Convert all of the records below into a two-column CSV with the header row request,location. Give one row per record containing its text and its answer, put each value in its own quoted field with line breaks replaced by spaces, and omit the pictures.
### Listing
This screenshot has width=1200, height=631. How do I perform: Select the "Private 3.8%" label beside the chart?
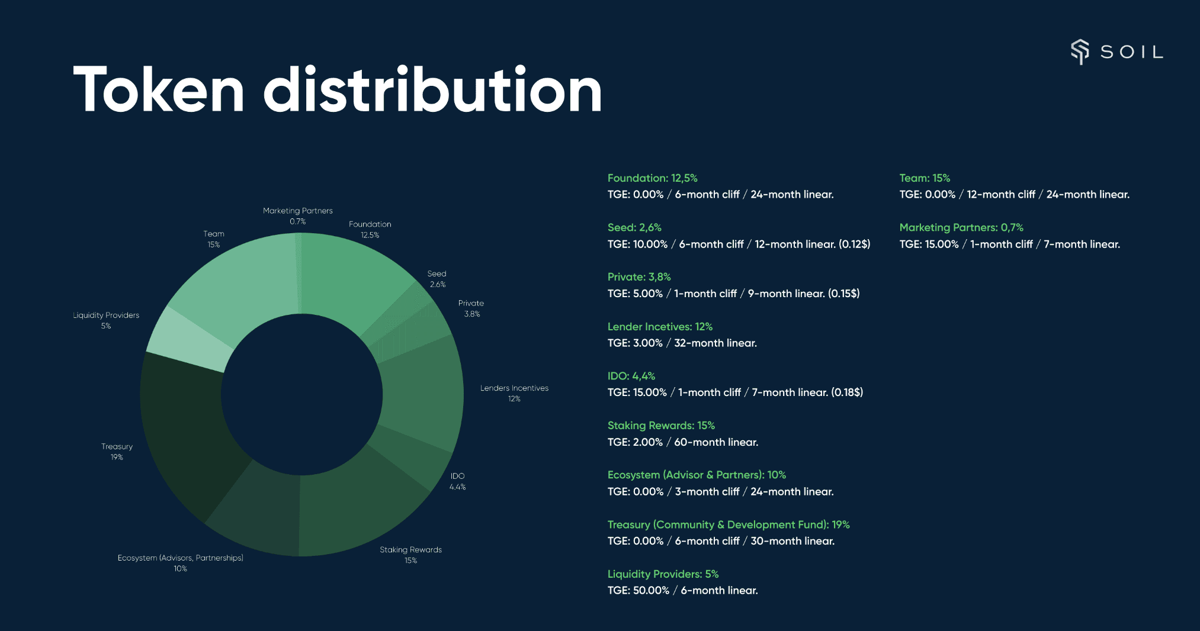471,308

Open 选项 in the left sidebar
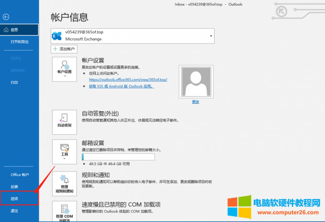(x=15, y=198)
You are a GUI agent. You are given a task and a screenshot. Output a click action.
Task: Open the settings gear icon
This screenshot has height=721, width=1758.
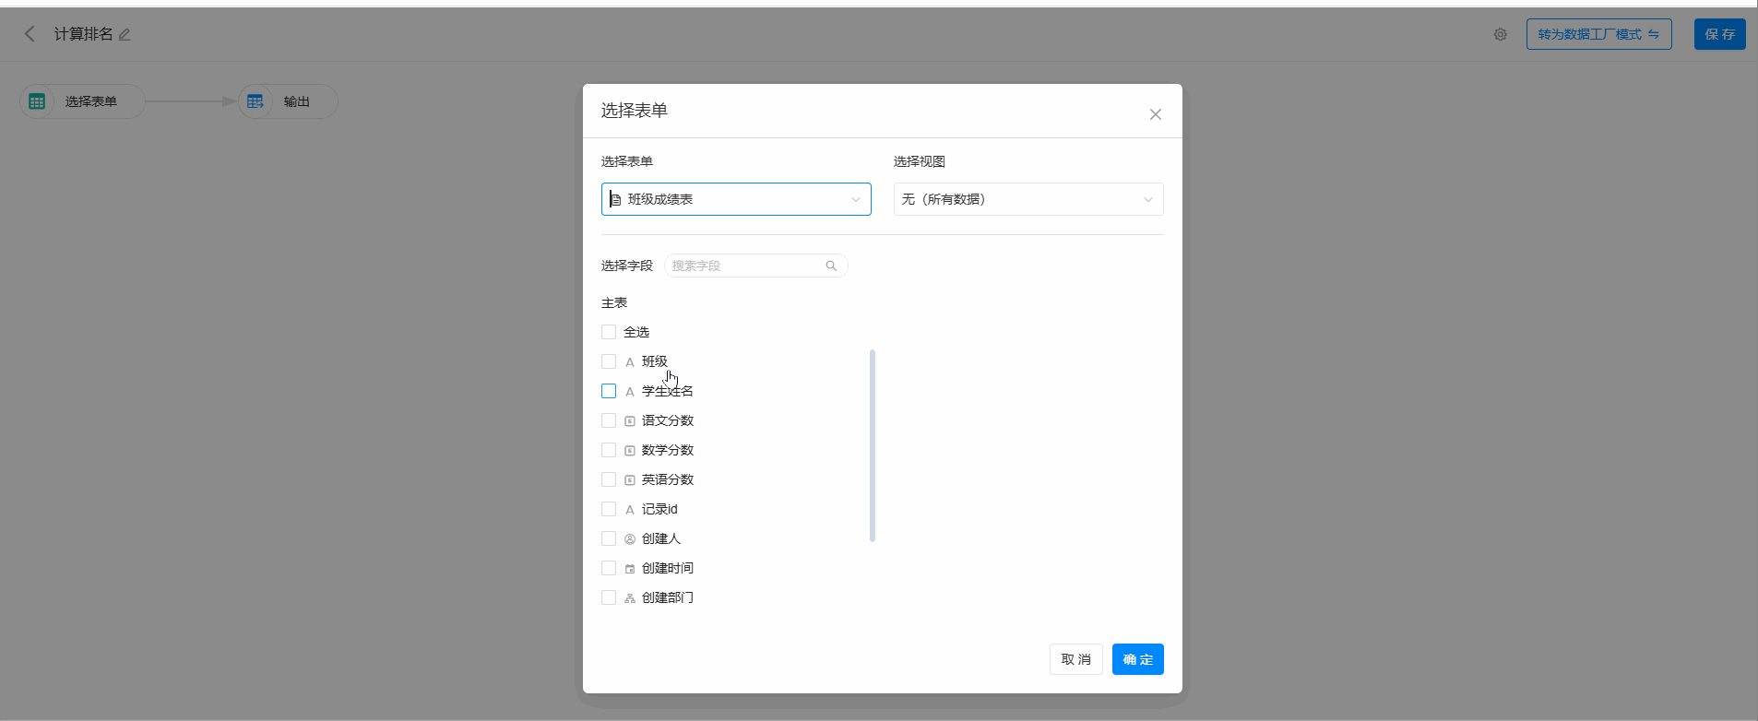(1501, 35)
######
- _Written response_
request,location
"This screenshot has width=1200, height=631. How do I perform: Select the ""Private 3.8%"" label beside the chart?","471,308"
"Open 选项 in the left sidebar","(x=15, y=198)"
"You are a GUI agent. You are given a task and a screenshot. Output a click action. Task: Open the settings gear icon This screenshot has height=721, width=1758.","(1501, 35)"